Zines you say? Yep, zines. Radical rags, underground pubs, kitchen table presses putting out wildly creative and out-of-the box writing and graphic design. Think modern day evolution of Thomas Paine’s Common Sense. Zines are typically photocopied, small-run (under 1,000) hand-made magazines (get it?) that can be on any topic, but often tend toward the fringe (feminist zines and political zines being prime examples).


Metropolis Mag


But don’t take my word for it. Zine experts and fans will hold court tomorrow (Saturday) at the Southeast Zine Fest right here at Redux in downtown Charleston. Why should you go? Skirt! Magazine’s Margaret Pilarski, a fabulous editor and local zinester who’s behind the Fest, spells it out.


Word on the Street: Why should literary Charlestonians care about zines?

Margaret: The independent record store 52.5 used to carry zines, but now there’s no local place to find them. When Susan and I started planning this, zinemakers were getting in touch saying they didn't know anyone else here who made zines and they were so excited that we were going to bring folks together. Zines are such a really amazing old school media, it's a shame more people in Charleston don't know what zines are and make them—that’s the broader reason. There are tons of people whose zines I would love to read! Beyond words, zines can have drawings or collages, so they're a fantastic means of expression when you want multiple ways to express yourself. Zines can also be anonymous, so you can be the ultimate you or an alternate you. Things you wouldn't say in person or even blog about—you can put in a zine and hand out around town or send off in the mail! And a zine can be very personal, like a journal, or it could be a collection of stories, interviews, comics, poems, photos, etc.

Back to literary reasons, I think the best books introduce you to characters whom you wouldn’t be friends with in real life and you begin to empathize with them. Zines do that too—I want people to read zines about topics and they are unfamiliar with by people they don’t know, I want people’s minds to be blown by literary activism!


WotS: What do you hope the Fest accomplishes?

MP: I hope more people get to know what zines are! That's our primary goal: to get people to start looking for zines and appreciating them, and many more people making zines. I'd love to build and support our zine community just like we do our creative community at large. I’m surprised Charleston doesn’t have a space where they are sold or even a zine library. The greatest city in the world (thanks Conde Nast!) deserves zines.


WotS: Does the zine trend have staying power?

####################

* STATED GOAL 1 *
In the zine fest interview, which independent record store used to carry zines?
* STATED GOAL 2 *
Render this sentence from the zine fest interview in Spanish: "Zines can also be anonymous, so you can be the ultimate you or an alternate you."
* STATED GOAL 3 *
Carry on the zine fest interview from the point where it ends.

####################

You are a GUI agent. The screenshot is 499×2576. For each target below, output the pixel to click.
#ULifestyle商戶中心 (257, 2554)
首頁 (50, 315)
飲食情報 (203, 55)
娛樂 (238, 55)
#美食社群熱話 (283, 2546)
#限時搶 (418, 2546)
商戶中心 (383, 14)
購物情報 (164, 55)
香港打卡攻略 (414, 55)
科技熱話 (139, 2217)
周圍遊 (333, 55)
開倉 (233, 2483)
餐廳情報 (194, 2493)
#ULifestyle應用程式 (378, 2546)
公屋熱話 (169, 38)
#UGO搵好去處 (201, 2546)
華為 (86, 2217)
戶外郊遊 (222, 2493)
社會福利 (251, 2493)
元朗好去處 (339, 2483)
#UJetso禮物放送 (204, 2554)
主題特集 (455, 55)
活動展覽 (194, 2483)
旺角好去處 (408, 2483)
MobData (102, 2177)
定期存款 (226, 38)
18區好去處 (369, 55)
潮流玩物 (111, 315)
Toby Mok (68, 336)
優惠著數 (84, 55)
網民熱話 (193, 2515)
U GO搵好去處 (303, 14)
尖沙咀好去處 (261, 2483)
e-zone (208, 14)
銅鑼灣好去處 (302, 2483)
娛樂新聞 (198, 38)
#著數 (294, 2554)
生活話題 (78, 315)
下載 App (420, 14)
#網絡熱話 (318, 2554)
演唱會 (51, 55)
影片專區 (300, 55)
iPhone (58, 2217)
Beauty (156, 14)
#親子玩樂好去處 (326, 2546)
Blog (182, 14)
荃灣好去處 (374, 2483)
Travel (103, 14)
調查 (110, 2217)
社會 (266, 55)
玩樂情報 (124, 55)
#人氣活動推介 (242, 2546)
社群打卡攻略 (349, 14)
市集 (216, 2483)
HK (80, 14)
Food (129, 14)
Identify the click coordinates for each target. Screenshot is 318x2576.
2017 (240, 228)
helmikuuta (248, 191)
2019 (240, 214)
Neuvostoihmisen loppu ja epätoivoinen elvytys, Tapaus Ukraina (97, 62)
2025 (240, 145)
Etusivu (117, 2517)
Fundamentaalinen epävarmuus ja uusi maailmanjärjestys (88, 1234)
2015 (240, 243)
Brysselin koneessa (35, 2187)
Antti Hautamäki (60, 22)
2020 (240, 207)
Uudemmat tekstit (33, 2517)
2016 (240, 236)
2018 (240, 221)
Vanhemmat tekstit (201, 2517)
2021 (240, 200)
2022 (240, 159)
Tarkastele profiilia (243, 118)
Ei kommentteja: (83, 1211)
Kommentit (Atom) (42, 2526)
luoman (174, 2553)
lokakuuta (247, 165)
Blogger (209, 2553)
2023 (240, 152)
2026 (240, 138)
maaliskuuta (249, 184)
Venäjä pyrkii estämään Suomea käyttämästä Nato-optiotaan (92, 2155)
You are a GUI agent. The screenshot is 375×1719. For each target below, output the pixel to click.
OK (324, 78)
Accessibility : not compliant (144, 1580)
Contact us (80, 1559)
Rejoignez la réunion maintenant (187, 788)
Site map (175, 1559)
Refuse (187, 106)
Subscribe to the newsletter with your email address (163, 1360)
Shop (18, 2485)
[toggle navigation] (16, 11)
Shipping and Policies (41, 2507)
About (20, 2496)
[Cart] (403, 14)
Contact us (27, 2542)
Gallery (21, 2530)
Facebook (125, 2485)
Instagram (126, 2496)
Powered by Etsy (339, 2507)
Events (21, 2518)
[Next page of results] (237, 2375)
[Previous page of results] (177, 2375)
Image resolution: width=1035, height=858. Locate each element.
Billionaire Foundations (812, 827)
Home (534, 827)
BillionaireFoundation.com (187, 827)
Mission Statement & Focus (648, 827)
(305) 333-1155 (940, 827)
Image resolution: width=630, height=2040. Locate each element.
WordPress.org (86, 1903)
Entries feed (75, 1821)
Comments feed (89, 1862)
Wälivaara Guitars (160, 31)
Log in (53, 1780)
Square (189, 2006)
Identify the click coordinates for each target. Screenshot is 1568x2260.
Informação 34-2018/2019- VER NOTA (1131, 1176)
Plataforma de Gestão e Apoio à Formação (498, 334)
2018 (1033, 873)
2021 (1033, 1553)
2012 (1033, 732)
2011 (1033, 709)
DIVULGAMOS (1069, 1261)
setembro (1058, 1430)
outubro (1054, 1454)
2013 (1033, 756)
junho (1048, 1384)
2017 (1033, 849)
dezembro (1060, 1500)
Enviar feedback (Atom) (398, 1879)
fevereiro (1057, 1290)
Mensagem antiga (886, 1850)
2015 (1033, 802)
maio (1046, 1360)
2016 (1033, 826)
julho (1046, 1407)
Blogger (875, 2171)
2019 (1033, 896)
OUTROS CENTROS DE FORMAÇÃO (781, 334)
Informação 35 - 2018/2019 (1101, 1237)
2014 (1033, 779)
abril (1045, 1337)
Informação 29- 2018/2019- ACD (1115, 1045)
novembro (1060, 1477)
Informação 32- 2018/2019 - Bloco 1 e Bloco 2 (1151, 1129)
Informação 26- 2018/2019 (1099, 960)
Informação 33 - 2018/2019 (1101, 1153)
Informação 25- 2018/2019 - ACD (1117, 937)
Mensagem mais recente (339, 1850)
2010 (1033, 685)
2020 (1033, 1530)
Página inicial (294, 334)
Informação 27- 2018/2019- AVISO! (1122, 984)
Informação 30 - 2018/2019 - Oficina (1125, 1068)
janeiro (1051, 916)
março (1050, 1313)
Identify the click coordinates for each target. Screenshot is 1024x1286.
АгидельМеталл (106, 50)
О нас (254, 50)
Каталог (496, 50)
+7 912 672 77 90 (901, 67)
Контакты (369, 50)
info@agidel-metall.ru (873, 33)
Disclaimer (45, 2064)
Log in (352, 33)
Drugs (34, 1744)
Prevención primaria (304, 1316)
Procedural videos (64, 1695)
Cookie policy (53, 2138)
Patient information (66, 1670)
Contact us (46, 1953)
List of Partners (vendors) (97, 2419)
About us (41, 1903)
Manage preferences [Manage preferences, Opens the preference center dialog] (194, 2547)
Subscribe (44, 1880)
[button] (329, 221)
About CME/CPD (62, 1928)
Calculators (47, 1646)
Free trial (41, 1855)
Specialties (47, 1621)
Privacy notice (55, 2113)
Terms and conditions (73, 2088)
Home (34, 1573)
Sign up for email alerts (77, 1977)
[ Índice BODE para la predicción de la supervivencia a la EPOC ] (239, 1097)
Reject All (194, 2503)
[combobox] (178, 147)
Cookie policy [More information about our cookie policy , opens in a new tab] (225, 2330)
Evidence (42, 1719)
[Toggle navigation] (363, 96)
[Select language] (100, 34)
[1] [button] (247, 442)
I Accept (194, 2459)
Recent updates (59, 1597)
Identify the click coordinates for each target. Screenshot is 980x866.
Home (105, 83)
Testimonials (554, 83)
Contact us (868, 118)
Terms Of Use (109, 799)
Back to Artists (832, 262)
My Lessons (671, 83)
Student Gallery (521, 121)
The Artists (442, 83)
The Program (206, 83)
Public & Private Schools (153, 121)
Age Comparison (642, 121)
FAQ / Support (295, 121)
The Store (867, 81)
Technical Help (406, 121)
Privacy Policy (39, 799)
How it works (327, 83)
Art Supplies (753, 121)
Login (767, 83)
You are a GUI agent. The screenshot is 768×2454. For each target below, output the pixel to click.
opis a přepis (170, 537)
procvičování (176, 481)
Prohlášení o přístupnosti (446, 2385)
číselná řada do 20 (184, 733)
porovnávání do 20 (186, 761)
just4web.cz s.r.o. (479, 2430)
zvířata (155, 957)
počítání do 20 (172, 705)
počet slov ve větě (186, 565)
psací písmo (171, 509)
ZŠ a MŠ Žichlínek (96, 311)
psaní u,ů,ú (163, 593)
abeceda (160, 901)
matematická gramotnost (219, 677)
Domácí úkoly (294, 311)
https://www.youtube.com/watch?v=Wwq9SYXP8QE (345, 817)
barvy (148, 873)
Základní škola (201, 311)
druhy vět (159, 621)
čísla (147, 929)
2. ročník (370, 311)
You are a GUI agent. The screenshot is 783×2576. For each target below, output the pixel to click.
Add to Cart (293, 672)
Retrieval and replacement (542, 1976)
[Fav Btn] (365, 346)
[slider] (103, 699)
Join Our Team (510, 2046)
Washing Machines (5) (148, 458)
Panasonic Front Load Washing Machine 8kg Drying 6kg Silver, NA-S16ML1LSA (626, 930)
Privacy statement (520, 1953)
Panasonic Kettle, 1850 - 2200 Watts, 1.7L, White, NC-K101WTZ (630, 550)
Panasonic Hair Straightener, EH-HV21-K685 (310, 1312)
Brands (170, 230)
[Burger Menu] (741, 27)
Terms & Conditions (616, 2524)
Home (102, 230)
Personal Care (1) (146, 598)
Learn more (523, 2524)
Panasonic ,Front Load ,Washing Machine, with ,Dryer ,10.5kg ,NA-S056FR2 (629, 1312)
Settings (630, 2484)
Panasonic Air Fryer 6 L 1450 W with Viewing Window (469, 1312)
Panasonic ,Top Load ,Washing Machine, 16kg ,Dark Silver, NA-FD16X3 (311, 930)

####################

* WRITTEN REPLY 1 *
52.5

* WRITTEN REPLY 2 *
Los zines también pueden ser anónimos, así que puedes ser la versión definitiva de ti o una versión alternativa de ti.

* WRITTEN REPLY 3 *
MP: Absolutely! Zines are ancient, they're pre-internet and pre-Xerox. I've pointed a couple of people in the direction of the Wikipedia entry on zines, which has a pretty good background of history: Cool feminist mags Bust and Bitch (now both successfully in wide print circulation) began as zines and in a lot of ways, radical pamphlets throughout history could be compared to modern zines.


WotS: What makes you so hip, Ms. Pilarski, and how can other chicks be so cool too? 

MP: False! Other chicks should make zines! Actually Alison (Piepmeier) wrote a book called Girl Zines: Making Media and Doing Feminism, so she’s the expert on cool chicks. She’s talking at 1 p.m. on Saturday and she’ll go into the history of zines, which are “not just for hipsters,” as she puts it. She’ll also have zines on hand by real-life young gals in Charleston. At 3 p.m. we’ll have a workshop at the fest, led by adorable Crosby Jack—but all day long we’ll have markers and glue sticks and paper and magazine clippings available for you to get started on your zine. We’ll also be putting together an official Southeast Zine Fest zine with contributions from everyone, so come out and get your zine on!


Southeast Zine Fest schedule -- Saturday, Oct 20 at Redux

12 p.m. Doors open and AutoBahn will be there, so come hungry!

1 p.m. Alison Piepmeier, author of Girl Zines: Making Media & Doing Feminism will lead a discussion about the history of zines and why they rock. (Hint: they’re not just for hipsters!) And she’ll also have some cool zines by young local gals to show off.

2 p.m. Live music by Stereofly! Hang out, make some zine doodles.

3 p.m.  Zine-making demo by Crosby Jack.

4 p.m. and on! More live music! You’re free to hang, visit with zine-makers, finish creating your submission to the Southeast Zine Fest Zine or make your own entire zine.